I didn't mean that dollar stores had moved down market; I meant that dollar stores moved in, split the low end of the market out of the old "regular grocery store" and now the medium grocery buyer is left with the choice of dollar store groceries or some kind of grocery delivery service/meal kit/personal chef.
If this doesn't make sense, maybe it's a metaphor. Does it seem like the normal way of doing things from 20 years ago has now been replaced with an absolute garbage version, and a version you can't afford?
It makes sense to me, and it's a phenomenon I've noticed myself. Now that I think about it, though, I can't come up with any good examples off the top of my head where the middle of the market has truly been abandoned.
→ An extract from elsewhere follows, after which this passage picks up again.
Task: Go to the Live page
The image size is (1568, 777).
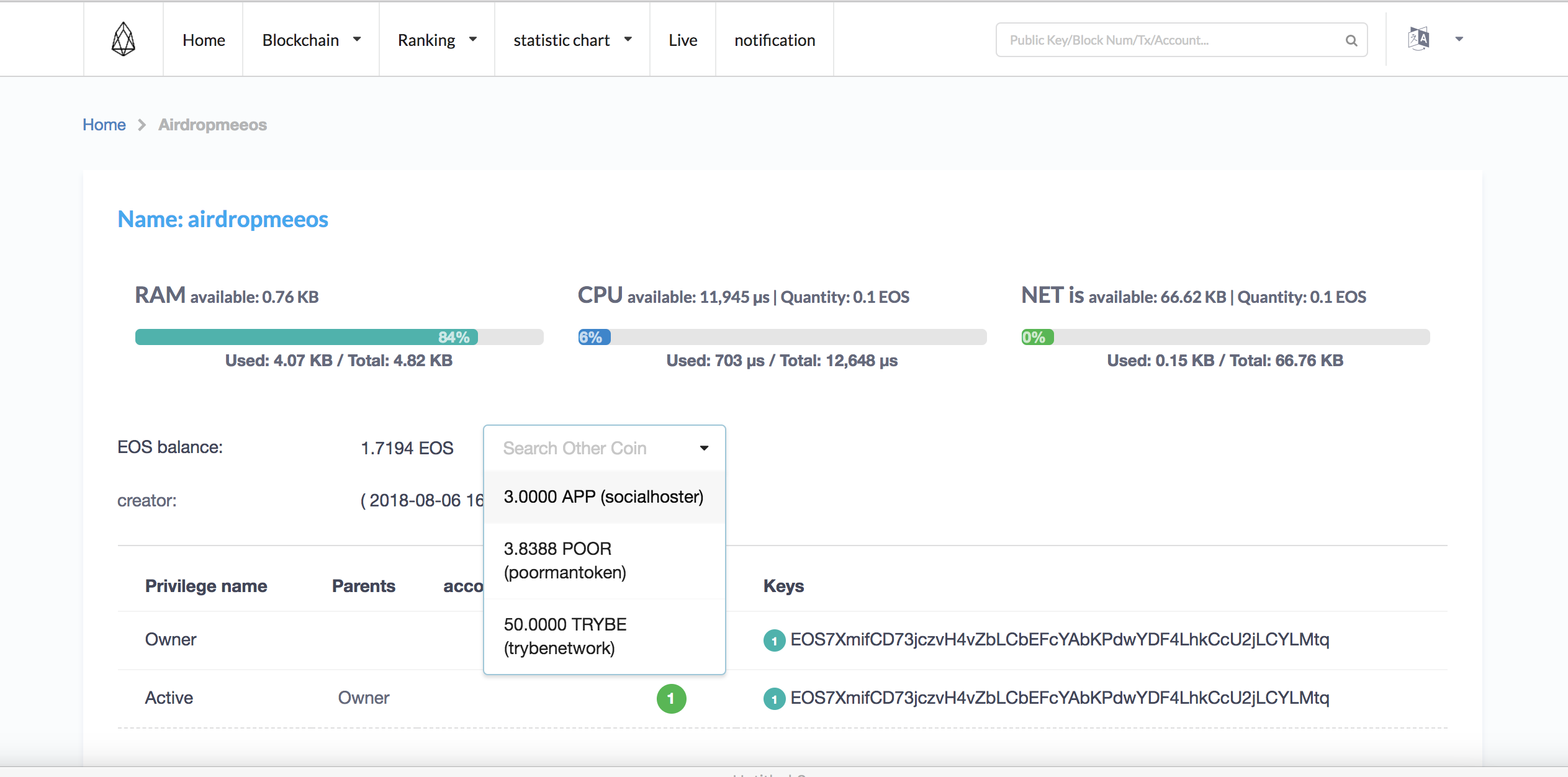Action: click(683, 40)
In tech, Apple comfortably occupies the premium end of the market, and other companies tried to move in (think Microsoft with the Surface) but with fairly limited success. With cars, the move has been to bigger, more luxurious vehicles, but you still have lower end models at various levels of trim. I have noticed it with, say, dentists, where sole traders and small businesses have essentially been replaced by franchises. Same for chemists.
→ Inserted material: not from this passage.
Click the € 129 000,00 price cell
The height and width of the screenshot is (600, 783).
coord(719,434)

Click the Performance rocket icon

To me the driving factor is that not everyone can compete on price, and competing for the luxury segment of the market is a fairly obvious alternative strategy. It also goes hand-in-hand with other factors like sustainability, where it might be impossible to make your product cheaply because you source local or recycled materials, or you make a product that is designed to last longer, so your customers don't return to buy your product as frequently.
I'd say the last 7-8 years I've noticed a move to luxury products in most markets just as a general trend. I call it the affordable luxury phenomenon. But I think a lot of it has been driven by cheap credit, and luxury goods makers reaching down into the middle market (the aspirational market) as much as the middle market being abandoned.
No, it does not feel like that to me as far as grocery stores are concerned. (My experience is in large Texas cities.)
Do you not just have some store like Tom Thumb, Randall’s, Albertsons, Krogers, Sprouts, or H‑E‑B near you? I know there are places that don’t have good access to regular grocery stores, wondering if that’s the case for you or for some reason you see these as either too junky or too high end?
For sure there are more self checkout lanes, but it’s usually not too hard to find a regular staffed lane if that’s what you want.
And who abandons the middle part of the market? The providers? The customers?
Not really making sense here but I get it if you’re just venting or whatever.